These steps will provide a PostgreSQL database with spatial capabilities through PostGIS, ready for developing location-aware scripts. PostGIS provides hundreds of spatial functions that can be used for complex geometry analysis directly within your database.
# macOS
brew install postgis
# Ubuntu/Debian
sudo apt install postgis
psql -d
createdb census_spatial;
psql -d census_spatial
CREATE EXTENSION postgis;
CREATE EXTENSION postgis_topology;
psql -d census_spatial
CREATE TABLE county_boundaries (
geoid VARCHAR(5) PRIMARY KEY,
name VARCHAR(100),
state_fips CHAR(2),
county_fips CHAR(3),
geom geometry(MultiPolygon, 4269)
);
wget https://www2.census.gov/geo/tiger/TIGER2023/COUNTY/tl_2023_us_county.zip
unzip tl_2023_us_county.zip
shp2pgsql -s 4269 -I tl_2023_us_county.shp county_boundaries | psql -d census_spatial
using Pkg
Pkg.add(["LibPQ", "DataFrames", "GeoInterface", "CairoMakie", "GeoMakie"])
using LibPQ, DataFrames
conn = LibPQ.Connection("dbname=census_spatial")
# Query example
counties = execute(conn, """
SELECT geoid, name, ST_AsGeoJSON(geom) as geometry
FROM county_boundaries;
""") |> DataFrame
Here’s a basic example of creating a choropleth map using the data:
using Plots
using JSON
# Assuming you have a DataFrame 'data' with GEOID and values to plot
function create_choropleth(data, geom_df)

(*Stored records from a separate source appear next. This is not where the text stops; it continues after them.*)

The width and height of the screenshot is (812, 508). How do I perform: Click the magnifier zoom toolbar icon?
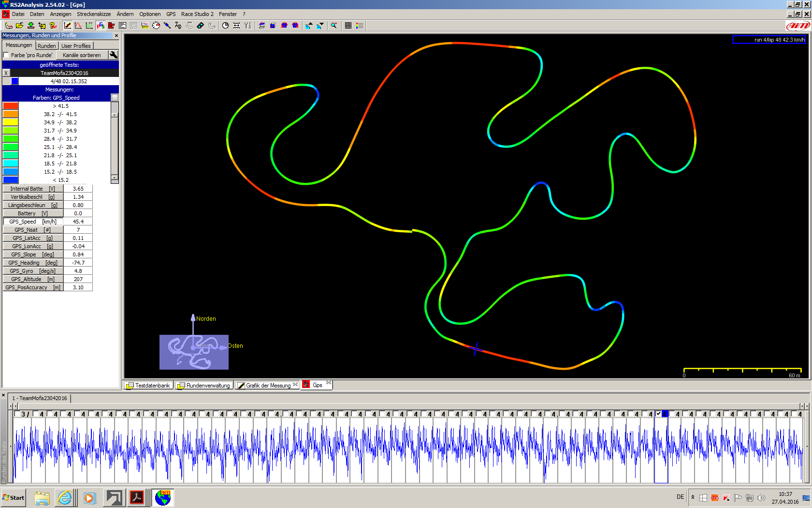[x=334, y=26]

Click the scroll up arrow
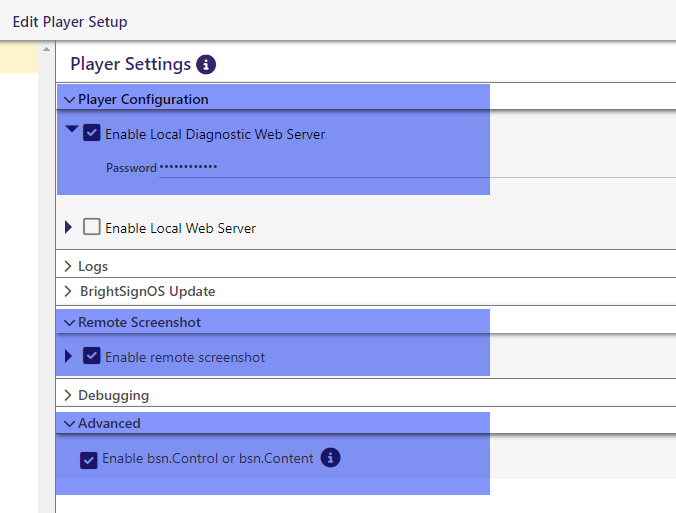[x=46, y=50]
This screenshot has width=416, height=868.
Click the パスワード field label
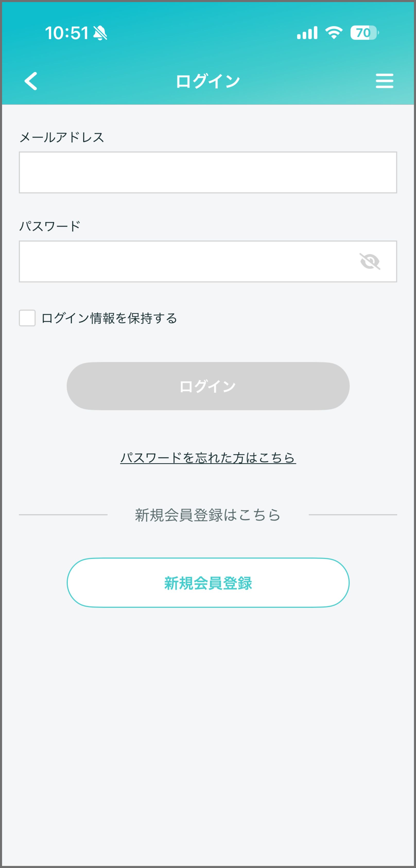pos(50,226)
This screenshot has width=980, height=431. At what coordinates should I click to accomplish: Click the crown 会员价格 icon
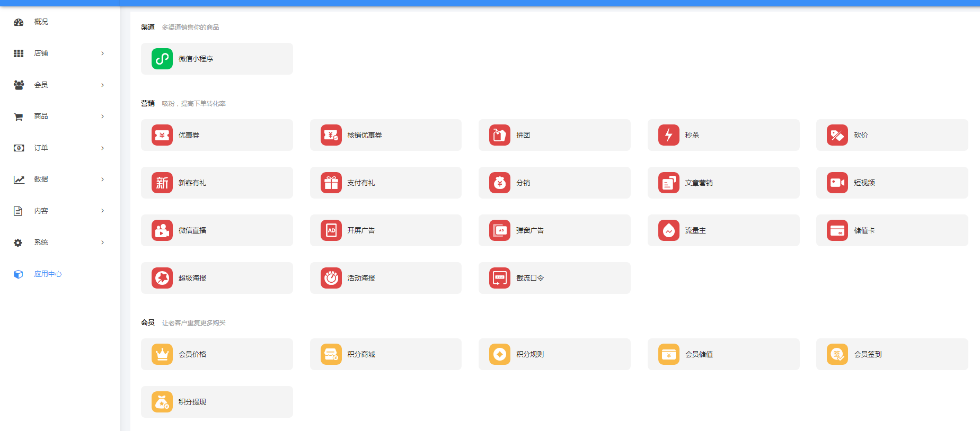[162, 354]
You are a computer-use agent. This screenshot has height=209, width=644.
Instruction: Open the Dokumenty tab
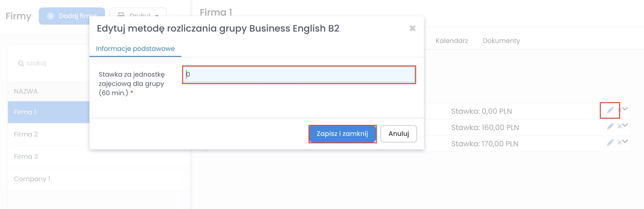coord(501,41)
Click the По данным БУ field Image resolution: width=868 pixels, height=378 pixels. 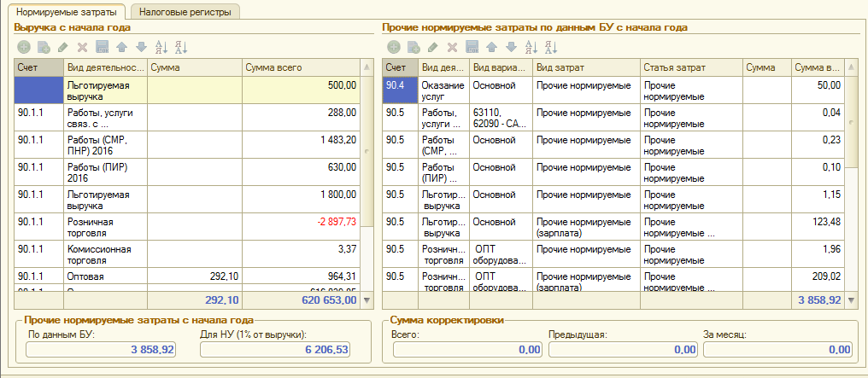pyautogui.click(x=101, y=349)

# Merge geometry with data
merged = leftjoin(geom_df, data, on=:geoid)
# Parse GeoJSON and create plot
plot()
for row in eachrow(merged)
geom = JSON.read(row.geometry)
coords = geom["coordinates"][1][1] # Assuming simple polygons
x = [p[1] for p in coords]
y = [p[2] for p in coords]
plot!(x, y, fill_z = row.value, legend = false)
end
current()
end
Add spatial indices for better query performance:
psql -u **TK**
CREATE INDEX countyboundaries_geom_idx
ON county_boundaries USING GIST (geom);
Consider adding additional indices based on your query patterns:
psql -u **TK**
CREATE INDEX countyboundaries_geoid_idx
ON county_boundaries (geoid);
Regular maintenance tasks to keep the database performing well:
psql -d tiger
-- Analyze table statistics
ANALYZE county_boundaries;
-- Vacuum to reclaim space and update statistics
VACUUM ANALYZE county_boundaries;
Useful spatial queries for analysis:
-- Find adjacent counties
SELECT b.geoid, b.name
FROM county_boundaries a
JOIN county_boundaries b
ON ST_Touches(a.geom, b.geom)
WHERE a.geoid = '06037'; -- Los Angeles County
-- Calculate county areas
SELECT geoid, name,
ST_Area(ST_Transform(geom, 3857))/1000000 as area_km2
FROM county_boundaries;
-- Simplify geometries for faster rendering
SELECT geoid, name,
ST_SimplifyPreserveTopology(geom, 0.01) as geom_simplified
FROM county_boundaries;
# On Ubuntu
sudo apt install proj-bin
Chapter 23 used the county-level shapefile and 2024 election data to find how small counties voted to produce a map showing the division among Democratic, Republican and third-party/blank votes/no shows. Not only is the PostGIS method simpler, it is almost 100 times faster than using pure Julia: 3 seconds compared to almost five minutes on a Mac Studio M3 Ultra with 96GB RAM. The difference will be much greater on less well-provisioned workstations.